Advice from Thailand: the universality of media convergence

A recent article on the Nation Multimedia web site featured advice on how to stay alert in an era of convergent media. The suggestions originated from a seminar on strategic journalism and the article featured quotes from Somkiat Tangkitvanich, the president of the Thailand Development Research Institute. The article focused on three areas of the media that members of the public should monitor: media content, the media’s role, and media ownership.

American news consumers are familiar with media convergence, having witnessed years of consolidation and multi-platform branching initiatives. The phenomenon is relatively newer in Thailand, where many of the main newspapers are expanding their operations to include cable TV stations.
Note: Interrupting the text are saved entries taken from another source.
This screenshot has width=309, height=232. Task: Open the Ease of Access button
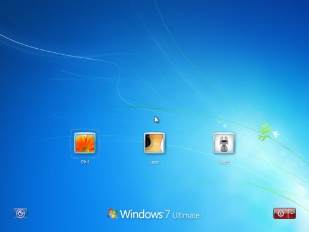click(x=21, y=214)
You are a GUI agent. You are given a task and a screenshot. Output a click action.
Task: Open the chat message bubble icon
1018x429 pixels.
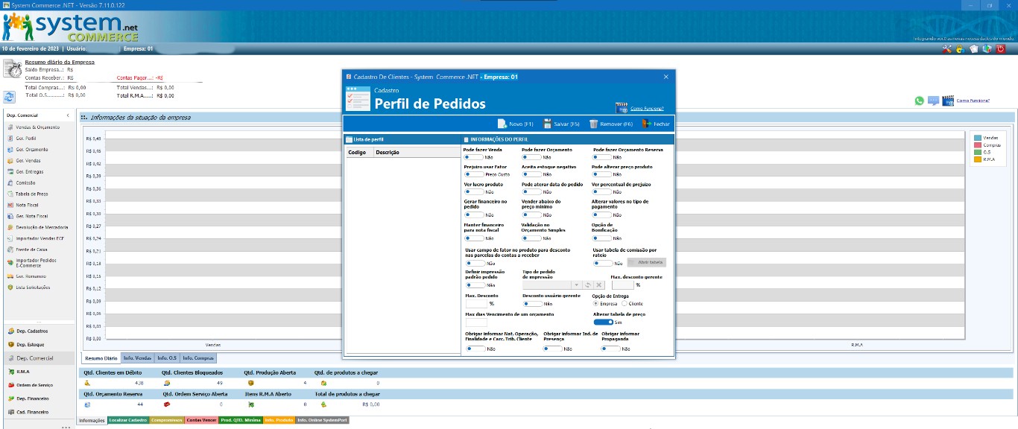(x=933, y=101)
One characteristic of convergent media touched on in the article is that media outlets are more likely to produce singular content that is then published across platforms. This refers to the practice of content being repurposed: a newspaper article may be reproduced on the newspaper’s website, or the transcript of a TV or radio news report may be printed online in article form. Somkiat cited the duplication of content across platforms as leading to a lack of variety in news coverage.

Somkiat also urged media consumers to pay attention to the ratio of content to advertising. The proportion of advertising content in relation to media or news content can be obfuscated through new practices brought about by convergence, such as advertising being presented in the form of a “tie-in” with news content.

Somkiat also pointed out that because advertising is a major source of revenue for media outlets, the influence of advertisers may affect how the media presents news stories.

The advice to the public to be aware of the media’s role refers to the role of media in normal circumstances, as well as in specific events and crisis situations. Somkiat advised that media consumers pay attention to the role that media organizations play in events, and criticize media outlets if they decide the role being played is not appropriate to the situation.

This advice from Thailand is totally pertinent to American media students as the characteristics of media convergence are universal.